The new wave of sprouted foods go beyond your typical alfalfa and bean sprouts and includes sprouted grains such as rice and wheat. Enthusiastsclaim the process of soaking and sprouting boosts nutritive powers. Nutrition experts, however, aren’t so sure.
“Over the last two years, demand for sprouted products has increased a great deal,” says Patrick Conner, public-relations co-ordinator at The Big Carrot natural-food store in Toronto – and it’s not just among raw-food and macrobiotic enthusiasts, either.
Amid concerns about the nutritional value and digestibility of conventionally processedwheat, rye and other grains, sprouted foods have caught the momentumof the gluten-free trend and are edging into the mainstream. Retailers such as Whole Foods are giving more shelf and freezer space to sprouted products. The New York Times recently featured recipes for sprouted brown rice, describing it as a “sweeter, more delicate” and overall “better” alternative to ordinary brown rice.
And earlier this year, the Center for Culinary Development, a food and product development firm based in San Francisco, put sprouted foods at “stage 2″ in its Culinary Trend Mapping Report. (The designation is based on the premise that culinary trends pass through five distinct stages to becoming mainstream. At stage 2, they tend to be featured in magazines and at specialty stores.)
“People are looking back to more ancient and more traditional ways of growing food,” says Kara Nielsen, the company’s “trendologist”. “And since digestion is such a big issue for people … people are also just sort of realizing there are better ways of eating grain.”
A wide range of health promises are associated with sprouted foods. The process of soaking and sprouting whole grains is said to increase their vitamin, mineral and fibre content, and lower their glycemic index – or the amount by which they raise sugar levels in the blood. The sprouting process is also said to boost “bioavailability” – or ability for the body to make use – of certain nutrients such as calcium.
But do sprouted foods live up to these promises? According to nutrition experts, the jury is still out.
Prof. Terry Graham, chair of the faculty of human health and nutritional sciences at the University of Guelph, says there’s little research to determine whether sprouted foods are better for you.
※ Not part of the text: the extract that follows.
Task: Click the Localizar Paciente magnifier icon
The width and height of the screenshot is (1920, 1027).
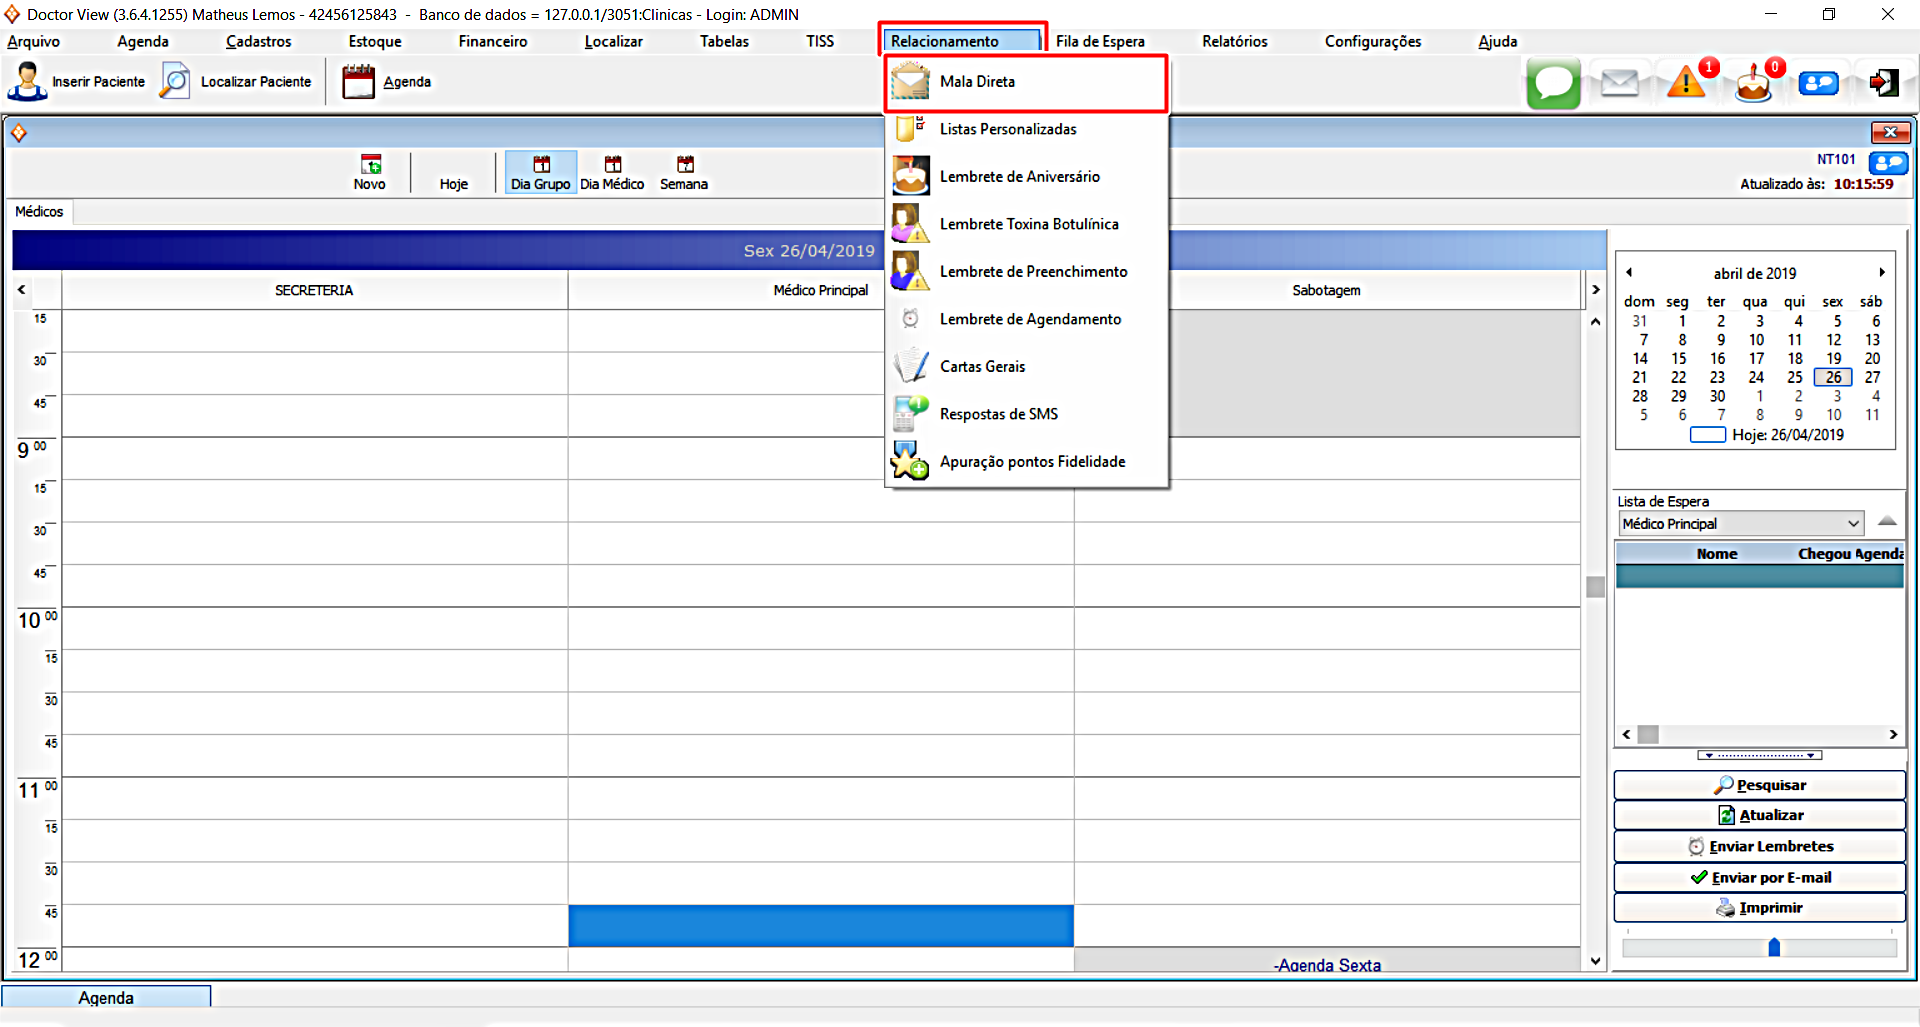Action: click(175, 82)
It’s particularly tricky for scientists to compare products such as sprouted grain breads against non-sprouted grain breads, since every ingredient and every step of production, from the milling process to the way it’s baked, can alter nutritional properties, he says.
Isolating the effect of the sprouting process and measuring how people absorb the nutrients would require an enormous amount of time and resources, he says.
Theoretically, sprouting should increase the amount of healthy antioxidants and alter the structure of the starch in a grain, since it undergoes changes to prepare for growth, Dr. Graham says.
“Biology is smart enough to build in all sorts of protections,” including producing antioxidants and other compounds that allow a grain or seed to resist bacteria as it comes out of its dormant state, he says.
It’s unclear, though, whether there’s an optimal sprouting time – whether a grain of brown rice is any more nutritious if it’s been left to sprout for three hours versus three weeks. Furthermore, it’s unknown how much people need to ingest to get any benefit.
“You always see these things, like, ‘Oh, this is really good for you,’ ” Dr. Graham says, “and then you find out you’d have to eat your body weight in it.”
Rosie Dhaliwal, a registered dietitian at Simon Fraser University, says some brands of sprouted grain breads are higher in fibre, riboflavin, folate and thiamine than their conventional counterparts.
But the sprouting may not be the reason for their nutritional superiority, she says. This may be due simply to their not being heavily processed. Unlike in conventional white or whole wheat breads, sprouted grains are kept intact and aren’t stripped of their fibre-rich outer layers when converted into flour, she says. To create sprouted grain flour, the grains are dried after they’re sprouted and milled whole.
“It’s not what’s happening, it’s what’s not happening. It’s not being processed, so we’re getting all the benefits of the wheat kernel as it naturally is,” Ms. Dhaliwal says, noting the same can be said for whole-grain whole wheat breads.
Dr. Graham says there’s no harm in eating sprouted foods. “If there was a harmful thing, it would be convincing people this is really good for you and you’re getting all sorts of health benefits [when] we can’t truly say whether or not it’s going to make you healthier.”